### ABOUT THIS EXERCISE
Would you count the lines in the material below that include the string "computer"? Only the number is needed.

### DATA TO EXAMINE
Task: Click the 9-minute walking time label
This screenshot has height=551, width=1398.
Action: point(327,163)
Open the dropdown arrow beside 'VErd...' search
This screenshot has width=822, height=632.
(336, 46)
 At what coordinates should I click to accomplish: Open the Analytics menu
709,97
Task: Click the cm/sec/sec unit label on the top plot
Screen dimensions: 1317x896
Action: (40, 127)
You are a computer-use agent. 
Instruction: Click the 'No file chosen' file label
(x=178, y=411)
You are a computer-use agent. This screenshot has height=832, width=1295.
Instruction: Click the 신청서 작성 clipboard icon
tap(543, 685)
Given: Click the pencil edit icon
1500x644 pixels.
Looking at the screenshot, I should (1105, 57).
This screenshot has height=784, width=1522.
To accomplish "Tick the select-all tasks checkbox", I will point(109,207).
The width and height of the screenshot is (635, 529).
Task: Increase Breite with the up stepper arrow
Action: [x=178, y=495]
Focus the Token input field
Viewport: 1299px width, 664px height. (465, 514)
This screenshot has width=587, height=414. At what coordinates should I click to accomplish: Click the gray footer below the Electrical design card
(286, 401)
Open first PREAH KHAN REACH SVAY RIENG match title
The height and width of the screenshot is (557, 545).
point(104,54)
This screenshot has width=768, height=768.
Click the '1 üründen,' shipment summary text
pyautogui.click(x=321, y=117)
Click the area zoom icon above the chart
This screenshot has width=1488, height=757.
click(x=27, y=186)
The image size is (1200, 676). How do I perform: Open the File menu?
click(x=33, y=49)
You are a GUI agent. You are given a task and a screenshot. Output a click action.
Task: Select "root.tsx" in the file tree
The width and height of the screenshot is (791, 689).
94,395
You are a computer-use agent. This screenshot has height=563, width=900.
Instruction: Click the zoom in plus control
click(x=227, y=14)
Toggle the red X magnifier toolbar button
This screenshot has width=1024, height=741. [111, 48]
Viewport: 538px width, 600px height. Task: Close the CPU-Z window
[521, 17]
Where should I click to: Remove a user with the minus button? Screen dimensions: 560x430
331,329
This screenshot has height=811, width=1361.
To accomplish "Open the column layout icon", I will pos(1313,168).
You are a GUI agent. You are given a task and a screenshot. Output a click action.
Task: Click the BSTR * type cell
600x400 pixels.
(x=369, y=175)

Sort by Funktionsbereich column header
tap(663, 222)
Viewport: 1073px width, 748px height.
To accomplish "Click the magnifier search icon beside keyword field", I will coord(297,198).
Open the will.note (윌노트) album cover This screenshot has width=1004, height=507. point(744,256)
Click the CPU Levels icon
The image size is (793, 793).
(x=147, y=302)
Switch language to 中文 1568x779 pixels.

### SOLUTION FOR THIS TASK
3